3 Department of Microbiology and Immunology, Drexel University College of Medicine, Allegheny Campus, Pittsburgh, PA, USA

4 Department of Epidemiology, University of Michigan School of Public Health, Ann Arbor, MC, USA

5 Department of Pediatrics and Communicable Diseases, University of Michigan School of Public Health, Ann Arbor, MC, USA

6 Center for Childhood Infections, Seattle Children’s Hospital Research Institute, Seattle, WA, USA

7 Department of Medicine, University at Buffalo, State University of New York, Buffalo, NY, USA

8 Department of Otolaryngology Head and Neck Surgery, Drexel University College of Medicine, Allegheny Campus, Pittsburgh, PA, USA

For all author emails, please log on.

BMC Genomics 2013, 14:484  doi:10.1186/1471-2164-14-484

Published: 17 July 2013



Haemophilus influenzae colonizes the human nasopharynx as a commensal, and is etiologically associated with numerous opportunistic infections of the airway; it is also less commonly associated with invasive disease.
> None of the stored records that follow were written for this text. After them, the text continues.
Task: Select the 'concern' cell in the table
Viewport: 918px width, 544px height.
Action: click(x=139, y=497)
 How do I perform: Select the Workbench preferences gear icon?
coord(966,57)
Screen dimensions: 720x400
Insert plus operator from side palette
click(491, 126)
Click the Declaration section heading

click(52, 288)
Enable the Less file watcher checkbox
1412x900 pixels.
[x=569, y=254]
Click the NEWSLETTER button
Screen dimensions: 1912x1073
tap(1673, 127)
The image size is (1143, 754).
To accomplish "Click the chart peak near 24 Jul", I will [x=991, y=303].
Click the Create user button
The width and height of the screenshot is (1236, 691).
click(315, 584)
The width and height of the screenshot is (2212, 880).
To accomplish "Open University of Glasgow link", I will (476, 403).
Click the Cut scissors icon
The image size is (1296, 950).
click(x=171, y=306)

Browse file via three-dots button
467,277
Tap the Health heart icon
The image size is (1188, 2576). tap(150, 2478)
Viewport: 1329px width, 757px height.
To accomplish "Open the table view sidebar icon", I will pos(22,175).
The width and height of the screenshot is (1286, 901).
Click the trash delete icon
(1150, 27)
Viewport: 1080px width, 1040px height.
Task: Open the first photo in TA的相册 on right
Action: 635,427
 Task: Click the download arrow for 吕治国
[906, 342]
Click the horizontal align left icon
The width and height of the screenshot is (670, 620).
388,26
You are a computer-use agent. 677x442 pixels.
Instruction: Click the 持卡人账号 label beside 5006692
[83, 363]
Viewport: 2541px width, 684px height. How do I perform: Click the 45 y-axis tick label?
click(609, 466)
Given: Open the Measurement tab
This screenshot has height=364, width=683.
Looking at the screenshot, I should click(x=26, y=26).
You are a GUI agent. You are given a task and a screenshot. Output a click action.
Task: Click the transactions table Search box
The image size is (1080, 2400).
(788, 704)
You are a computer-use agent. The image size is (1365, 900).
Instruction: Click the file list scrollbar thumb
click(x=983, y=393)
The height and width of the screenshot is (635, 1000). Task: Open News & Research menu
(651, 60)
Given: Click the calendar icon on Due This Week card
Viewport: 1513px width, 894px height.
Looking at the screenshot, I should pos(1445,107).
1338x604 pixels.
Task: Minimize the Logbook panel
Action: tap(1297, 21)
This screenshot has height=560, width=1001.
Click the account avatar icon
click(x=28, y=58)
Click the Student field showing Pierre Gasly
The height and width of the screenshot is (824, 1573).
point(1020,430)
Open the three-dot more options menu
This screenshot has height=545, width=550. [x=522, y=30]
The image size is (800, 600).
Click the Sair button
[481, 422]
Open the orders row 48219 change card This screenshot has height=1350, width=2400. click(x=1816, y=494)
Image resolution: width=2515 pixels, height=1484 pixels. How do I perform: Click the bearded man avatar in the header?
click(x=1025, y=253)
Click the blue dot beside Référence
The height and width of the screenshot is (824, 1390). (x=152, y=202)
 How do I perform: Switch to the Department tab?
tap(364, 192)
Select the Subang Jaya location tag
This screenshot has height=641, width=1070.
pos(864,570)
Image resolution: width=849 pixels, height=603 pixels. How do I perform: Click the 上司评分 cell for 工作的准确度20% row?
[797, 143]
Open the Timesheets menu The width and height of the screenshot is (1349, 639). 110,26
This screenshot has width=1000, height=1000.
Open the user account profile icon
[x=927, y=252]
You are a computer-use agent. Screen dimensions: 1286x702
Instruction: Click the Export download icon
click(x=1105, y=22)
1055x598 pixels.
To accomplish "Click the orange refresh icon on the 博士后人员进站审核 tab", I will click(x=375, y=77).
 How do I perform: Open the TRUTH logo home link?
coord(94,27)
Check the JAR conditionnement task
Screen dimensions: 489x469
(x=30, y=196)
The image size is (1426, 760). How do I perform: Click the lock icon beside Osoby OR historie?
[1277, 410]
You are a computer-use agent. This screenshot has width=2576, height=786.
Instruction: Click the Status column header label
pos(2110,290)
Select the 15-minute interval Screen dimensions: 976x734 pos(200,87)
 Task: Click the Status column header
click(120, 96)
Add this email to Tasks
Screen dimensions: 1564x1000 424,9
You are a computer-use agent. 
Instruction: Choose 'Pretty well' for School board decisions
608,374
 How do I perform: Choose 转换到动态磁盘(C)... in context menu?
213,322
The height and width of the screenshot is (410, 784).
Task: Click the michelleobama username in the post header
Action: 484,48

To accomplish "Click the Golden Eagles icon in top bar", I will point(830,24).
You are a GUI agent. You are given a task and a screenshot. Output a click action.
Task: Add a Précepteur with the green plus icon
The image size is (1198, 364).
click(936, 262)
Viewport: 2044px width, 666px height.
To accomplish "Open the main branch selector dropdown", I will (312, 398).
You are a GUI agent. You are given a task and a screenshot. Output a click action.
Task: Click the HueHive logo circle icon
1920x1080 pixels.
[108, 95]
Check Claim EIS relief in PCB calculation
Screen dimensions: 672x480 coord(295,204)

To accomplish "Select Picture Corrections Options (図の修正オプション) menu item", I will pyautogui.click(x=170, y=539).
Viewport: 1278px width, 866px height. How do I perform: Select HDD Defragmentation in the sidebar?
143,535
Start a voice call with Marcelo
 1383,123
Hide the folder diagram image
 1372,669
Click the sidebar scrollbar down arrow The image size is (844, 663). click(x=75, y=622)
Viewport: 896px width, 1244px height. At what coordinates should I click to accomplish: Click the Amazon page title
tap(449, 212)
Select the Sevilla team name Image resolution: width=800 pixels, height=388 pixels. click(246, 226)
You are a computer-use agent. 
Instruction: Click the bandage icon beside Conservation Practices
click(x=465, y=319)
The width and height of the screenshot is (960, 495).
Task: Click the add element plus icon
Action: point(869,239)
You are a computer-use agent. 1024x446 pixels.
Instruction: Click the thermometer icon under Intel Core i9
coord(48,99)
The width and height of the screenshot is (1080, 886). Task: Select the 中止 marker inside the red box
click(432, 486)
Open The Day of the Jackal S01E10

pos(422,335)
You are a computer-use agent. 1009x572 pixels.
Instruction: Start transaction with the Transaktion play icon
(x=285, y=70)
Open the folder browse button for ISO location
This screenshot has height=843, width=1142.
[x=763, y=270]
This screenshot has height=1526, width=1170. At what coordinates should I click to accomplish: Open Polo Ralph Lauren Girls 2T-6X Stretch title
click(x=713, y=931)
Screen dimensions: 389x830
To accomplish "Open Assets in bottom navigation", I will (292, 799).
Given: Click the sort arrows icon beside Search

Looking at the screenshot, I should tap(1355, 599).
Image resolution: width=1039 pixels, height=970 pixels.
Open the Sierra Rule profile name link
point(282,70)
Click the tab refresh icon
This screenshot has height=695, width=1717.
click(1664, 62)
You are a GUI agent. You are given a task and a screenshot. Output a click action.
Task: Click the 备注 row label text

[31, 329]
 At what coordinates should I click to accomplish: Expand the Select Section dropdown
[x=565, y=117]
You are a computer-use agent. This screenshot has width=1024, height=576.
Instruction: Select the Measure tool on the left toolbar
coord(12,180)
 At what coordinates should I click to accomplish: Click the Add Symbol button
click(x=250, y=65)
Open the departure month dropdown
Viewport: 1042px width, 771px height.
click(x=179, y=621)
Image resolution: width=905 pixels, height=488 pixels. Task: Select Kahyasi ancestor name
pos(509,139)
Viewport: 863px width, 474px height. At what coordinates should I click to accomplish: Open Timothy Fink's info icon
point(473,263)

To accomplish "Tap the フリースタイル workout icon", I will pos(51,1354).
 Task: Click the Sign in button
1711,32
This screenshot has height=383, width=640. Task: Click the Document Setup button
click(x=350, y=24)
Clinical isolates of H. influenzae display extensive genomic diversity and plasticity. The development of strategies to successfully prevent, diagnose and treat H. influenzae infections depends on tools to ascertain the gene content of individual isolates.


We describe and validate a Haemophilus influenzae supragenome hybridization (SGH) array that can be used to characterize the full genic complement of any strain within the species, as well as strains from several highly related species. The array contains 31,307 probes that collectively cover essentially all alleles of the 2890 gene clusters identified from the whole genome sequencing of 24 clinical H. influenzae strains. The finite supragenome model predicts that these data include greater than 85% of all non-rare genes (where rare genes are defined as those present in less than 10% of sequenced strains). The veracity of the array was tested by comparing the whole genome sequences of eight strains with their hybridization data obtained using the supragenome array. The array predictions were correct and reproducible for ~ 98% of the gene content of all of the sequenced strains. This technology was then applied to an investigation of the gene content of 193 geographically and clinically diverse H. influenzae clinical strains. These strains came from multiple locations from five different continents and Papua New Guinea and include isolates from: the middle ears of persons with otitis media and otorrhea; lung aspirates and sputum samples from pneumonia and COPD patients, blood specimens from patients with sepsis; cerebrospinal fluid from patients with meningitis, as well as from pharyngeal specimens from healthy persons.


These analyses provided the most comprehensive and detailed genomic/phylogenetic look at this species to date, and identified a subset of highly divergent strains that form a separate lineage within the species. This array provides a cost-effective and high-throughput tool to determine the gene content of any H. influenzae isolate or lineage. Furthermore, the method for probe selection can be applied to any species, given a group of available whole genome sequences.